Describing the ruling as a “judicial Putsch,” Scalia accused the majority of hubris, and then becomes a literary critic of Kennedy and, oddly, argues that marriage squelches individual voices:
“The opinion is couched in a style that is as pretentious as its content is egotistic. It is one thing for separate concurring or dissenting opinions to contain extravagances, even silly extravagances, of thought and expression; it is something else for the official opinion of the Court to do so. Of course the opinion’s showy profundities are often profoundly incoherent. ‘The nature of marriage is that, through its enduring bond, two persons together can find other freedoms, such as expression, intimacy, and spirituality.’ (Really? Who ever thought that intimacy and spirituality [whatever that means] were freedoms? And if intimacy is, one would think Freedom of Intimacy is abridged rather than expanded by marriage. Ask the nearest hippie. Expression, sure enough, is a freedom, but anyone in a long-lasting marriage will attest that that happy state constricts, rather than expands, what one can prudently say.)”
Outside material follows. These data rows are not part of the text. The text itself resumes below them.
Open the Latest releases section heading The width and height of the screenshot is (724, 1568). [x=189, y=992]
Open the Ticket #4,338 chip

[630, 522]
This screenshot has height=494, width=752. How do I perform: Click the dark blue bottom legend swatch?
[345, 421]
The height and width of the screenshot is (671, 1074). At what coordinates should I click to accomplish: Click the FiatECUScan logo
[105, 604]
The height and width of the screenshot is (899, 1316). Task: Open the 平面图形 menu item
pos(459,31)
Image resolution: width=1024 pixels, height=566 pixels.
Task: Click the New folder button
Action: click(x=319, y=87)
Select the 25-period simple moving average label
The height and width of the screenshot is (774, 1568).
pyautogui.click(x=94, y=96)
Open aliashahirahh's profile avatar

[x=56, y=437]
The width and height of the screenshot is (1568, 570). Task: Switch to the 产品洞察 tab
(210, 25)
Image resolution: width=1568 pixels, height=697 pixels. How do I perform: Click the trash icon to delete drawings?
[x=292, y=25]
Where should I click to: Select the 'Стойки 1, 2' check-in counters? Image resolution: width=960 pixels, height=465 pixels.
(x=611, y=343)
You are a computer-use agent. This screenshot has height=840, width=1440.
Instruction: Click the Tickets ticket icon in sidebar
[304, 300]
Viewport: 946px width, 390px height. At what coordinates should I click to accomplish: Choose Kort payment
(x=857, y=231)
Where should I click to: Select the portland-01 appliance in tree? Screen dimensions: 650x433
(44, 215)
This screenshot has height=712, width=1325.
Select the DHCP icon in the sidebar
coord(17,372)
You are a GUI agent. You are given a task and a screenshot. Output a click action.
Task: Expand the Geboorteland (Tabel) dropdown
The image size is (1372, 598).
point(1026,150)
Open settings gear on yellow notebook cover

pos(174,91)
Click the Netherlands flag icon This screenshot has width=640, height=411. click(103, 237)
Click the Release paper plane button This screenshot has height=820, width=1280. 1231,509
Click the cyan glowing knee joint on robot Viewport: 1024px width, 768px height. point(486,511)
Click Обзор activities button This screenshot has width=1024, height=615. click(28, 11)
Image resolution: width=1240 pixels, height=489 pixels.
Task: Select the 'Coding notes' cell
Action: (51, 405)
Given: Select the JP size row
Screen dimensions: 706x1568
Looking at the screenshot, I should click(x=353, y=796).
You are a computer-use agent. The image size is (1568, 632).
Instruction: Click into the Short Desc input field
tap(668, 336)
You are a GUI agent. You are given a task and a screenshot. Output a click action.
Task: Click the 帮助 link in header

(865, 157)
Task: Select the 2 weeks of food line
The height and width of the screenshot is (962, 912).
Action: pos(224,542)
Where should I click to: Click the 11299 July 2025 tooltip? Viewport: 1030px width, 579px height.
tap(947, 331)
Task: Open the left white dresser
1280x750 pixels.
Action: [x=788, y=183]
As James Baldwin once said, “all art is a kind of confession,” and the art of Scalia’s dissent may have revealed more about life in the Scalia household than the justice intended. Then Scalia’s final paragraph:
“Hubris is sometimes defined as o’erweening pride; and pride, we know, goeth before a fall. The Judiciary is the ‘least dangerous’ of the federal branches because it has ‘neither Force nor Will, but merely judgment; and must ultimately depend upon the aid of the executive arm’ and the States, ‘even for the efficacy of its judgments.’ With each decision of ours that takes from the People a question properly left to them — with each decision that is unabashedly based not on law, but on the ‘reasoned judgment’ of a bare majority of this Court — we move one step closer to being reminded of our impotence.”
On the contrary, the “bare majority” just recognized that, in fact, all are created equal, and are entitled to the same protections and benefits under the law as anyone else. Which sounds emblematic of our national aspirations, even if we don’t achieve them as often as we should.